Don't be fooled by "POPtical Illusion," the playful title of John Cale's second album in just over a year: He's still angry, still enraged by the wanton destruction that unchecked capitalists and unrepentant con artists have brought upon the wonders of this world and the goodness of people.
"The right-wingers are burning their libraries down," Cale croaks caustically from the bowels of a static storm during 'Company Commander,' a dizzying centerpiece of confusing sequences, hectic rhythms, and overlapping drones. "Giving us the benefits and the doubt." Such moments throughout the hour-long and all-consuming POPtical Illusion reinforce the feeling of MERCY, Cale's much-lauded 2023 album, which was as curious as it was fierce. Guests like Weyes Blood, Animal Collective, and Sylvan Esso reinforced that feeling, amplifying the unease and anger across generational lines. For his first solo album in seven years, Cale had a lot of unpleasant news to process.
But POPtical Illusion is by no means MERCY II or a collection of discontinued models. In fact, in a career spanning more than six decades, Cale has never been a fan of repetition. His avant-garde enthusiasm alternated with proud restlessness between ecstatic classical and free-spirited rock, between classic songcraft and electronic reinterpretation. And so on POPtical Illusion he dispenses with the illustrious line-up to venture mostly alone into the labyrinths of synthesizers and samples, organs and pianos, with words that represent for Cale a kind of swirling hope, a wise insistence that change is still possible. "When you've done things you wish you'd never done," he sings on the irrepressible 'Davies and Wales,' a lilting slice of new wave-meets-Brian Wilson delight, 'think about the things you're going to do tonight.' Produced by Cale and longtime artistic partner Nita Scott in his Los Angeles studio, POPtical Illusion is the work of someone who doesn't ignore the anger or the reasons behind it, but instead tries to move on to the future - just as Cale has always done, of course.

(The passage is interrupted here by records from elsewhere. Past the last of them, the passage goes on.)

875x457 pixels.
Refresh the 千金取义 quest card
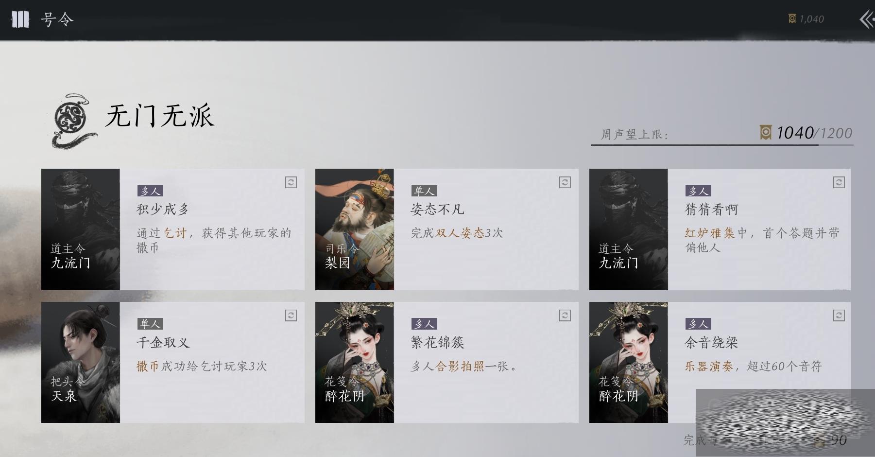tap(291, 316)
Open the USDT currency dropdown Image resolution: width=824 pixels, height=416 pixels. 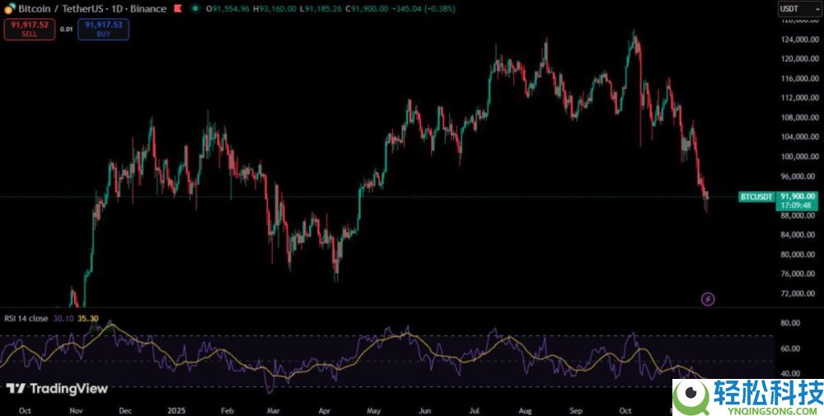(x=798, y=9)
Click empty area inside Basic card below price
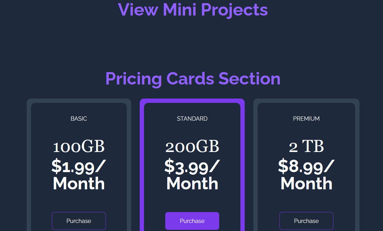 79,202
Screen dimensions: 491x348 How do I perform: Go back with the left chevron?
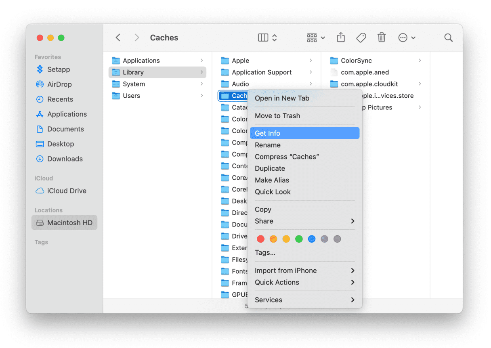(x=118, y=38)
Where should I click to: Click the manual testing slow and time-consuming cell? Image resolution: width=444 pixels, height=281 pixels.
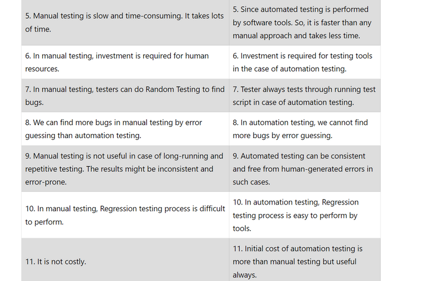(x=125, y=22)
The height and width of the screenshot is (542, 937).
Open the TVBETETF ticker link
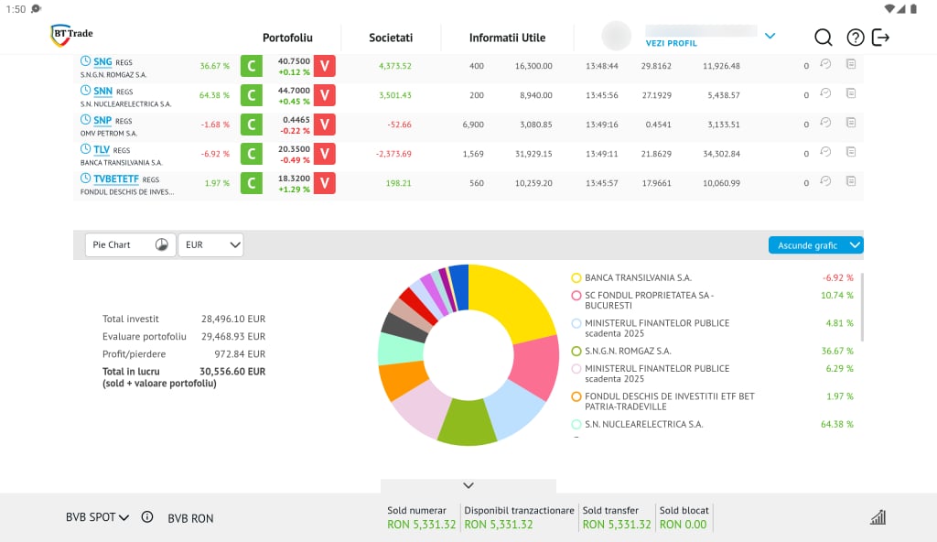coord(116,179)
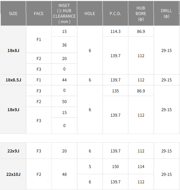Viewport: 180px width, 190px height.
Task: Click the SIZE column header
Action: coord(13,14)
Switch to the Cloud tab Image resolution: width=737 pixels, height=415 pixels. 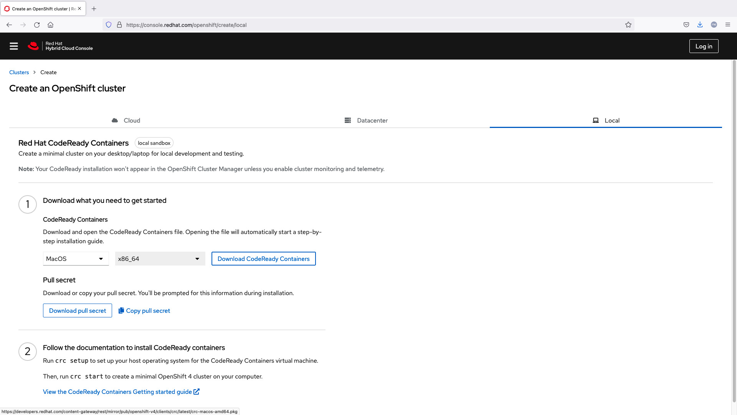tap(126, 120)
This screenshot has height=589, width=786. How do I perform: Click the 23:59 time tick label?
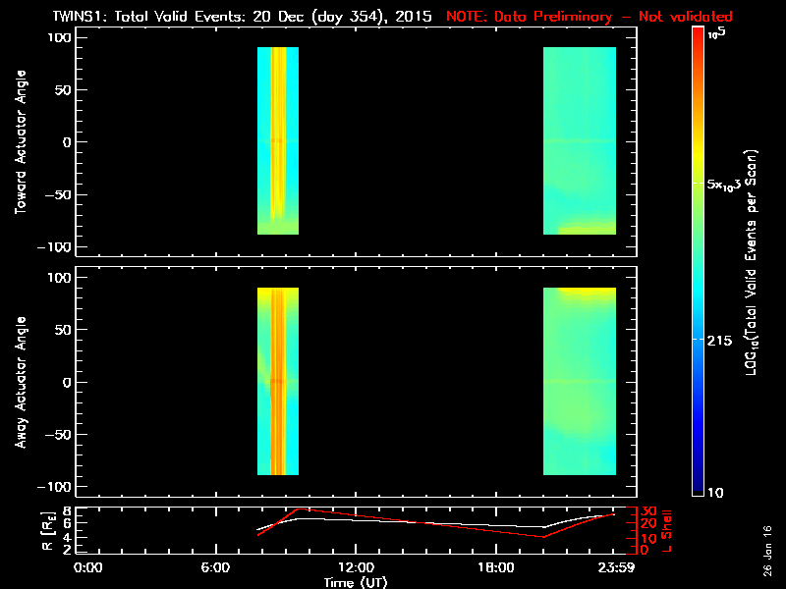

John Cale has always been a musician of the times, helping to usher in titanic shifts in sound and culture. The groundbreaking drones of his Sun Blindness Music paved the way for The Velvet Underground. The wild rock of Fear and Slow Dazzle, not to mention his productions with Patti Smith and the Stooges, shaped punk, post-punk and art rock for half a century. On POPtical Illusion, Cale once again shows himself to be a musician of the times.